Flagging any chance of finishing any better then his superb performance last year in the tour as runner-up, the 26-year-old is still seething about competitors' lack of etiquette after Cantabrian amateur Glen Rewi outsprinted Aucklander Alex Meenhorst to the line on Tuesday, leaving Vennell stranded about 20m behind in third.
Vennell claimed it was the second time he had been "stung" within a few weeks, saying former world junior cycling champion and fellow Hawke's Bay Ramblers Club member Jeremy Yates had dished out the same treatment to him late last month when Yates won the Coromandel's K2 cycle classic.
Returning to competition after serving a two-year ban imposed by the Belgian Cycling Union after he tested positive for abnormally high levels of testosterone in Belgium in March 2004, Yates had won the senior road race at the national club championship in Karaka on October 28 and the Auckland title earlier. Yates, riding for the Subway team, outlasted Vennell at the finish of the 200km stage.
Dropping a lot of time in the Southland tour hillclimb finish at Bluff on Monday, Yates made it into an early break in the afternoon stage yesterday to pick up enough points on the climbs to take over the king of the mountain lead.
Vennell said incidents such as those gave him and his team motivation. "In Coromandel we (he and Yates) had an agreement but he (Yates) didn't keep his word, so that's why he won. "Yesterday (Tuesday) I sped up and waited for the guy (Rewi) by slowing down for him into the wind and he promised he wouldn't do anything. I again got stung, lied to and cheated out of a win.

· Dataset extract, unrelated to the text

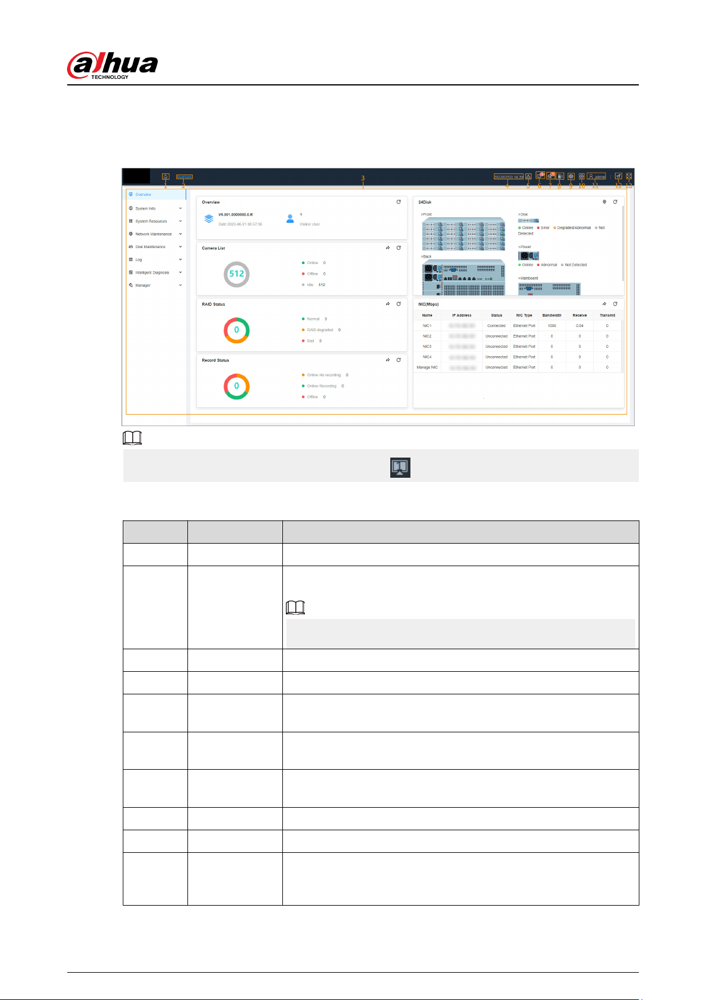The height and width of the screenshot is (1000, 707).
Task: Switch to the Maintain tab
Action: tap(184, 177)
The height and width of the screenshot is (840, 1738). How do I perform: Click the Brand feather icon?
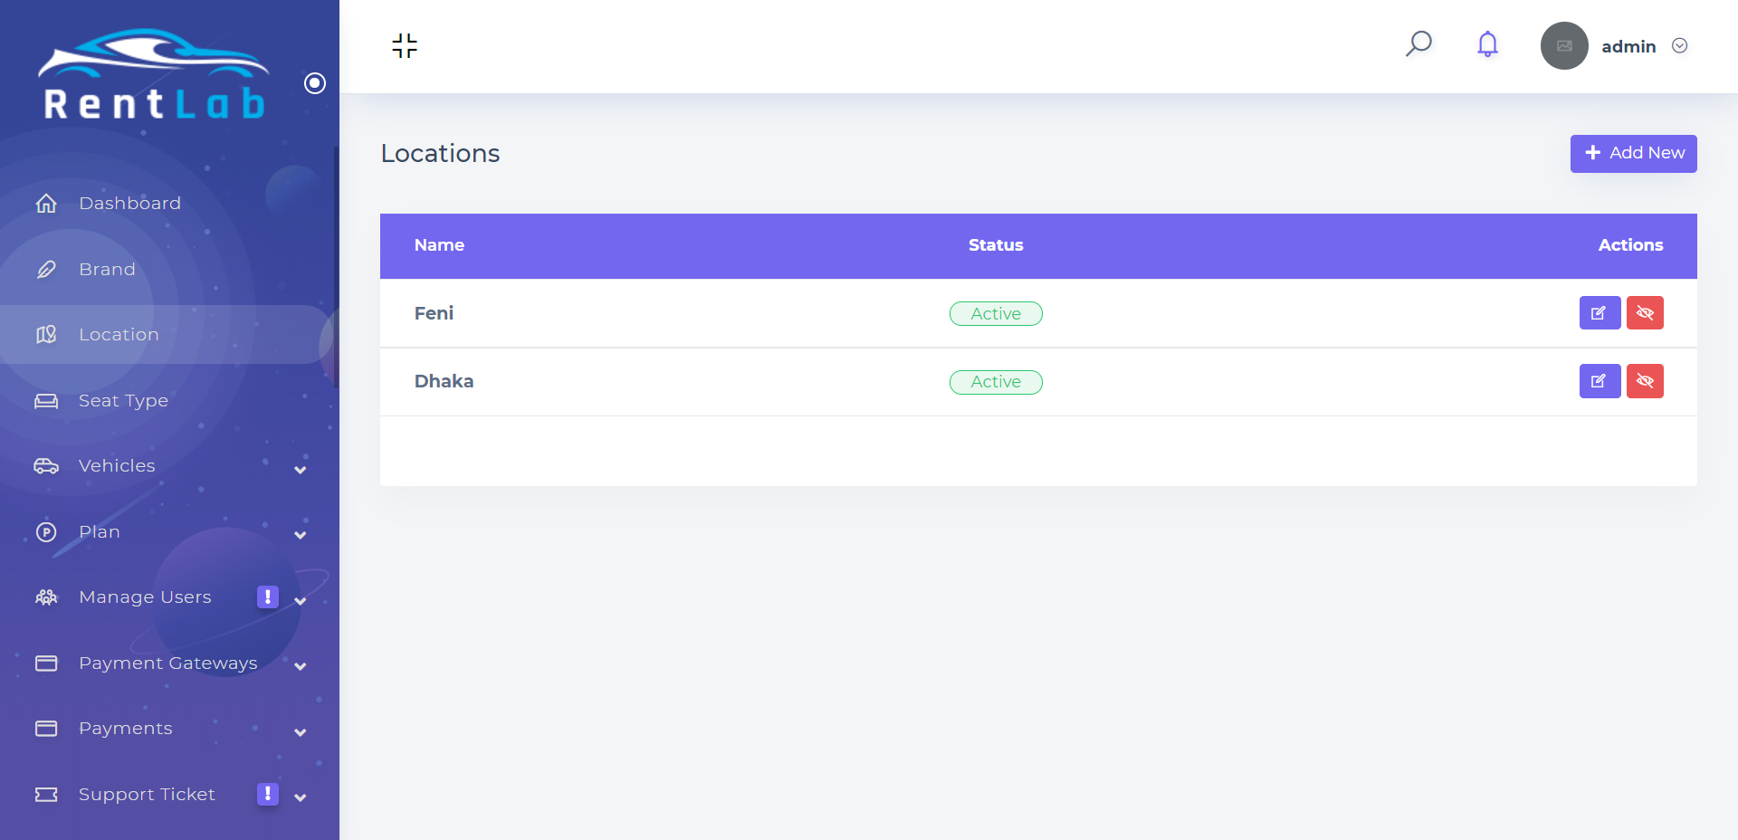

"Bunch etiquette is something all riders stick to in Europe because if you don't, the next day people will push you off the road.
"I can't see how you can enjoy winning when you don't keep your word. How do you tell your grandchildren down the road after you retire that you won races by not being truthful," Vennell lamented.
He thought he knew Yates well, considering their families often had dinner together.
"I suppose it's the dirty world of racing, something that you can find in any other sport or business. I suppose you also learn a lot about people, too, in such extreme circumstances."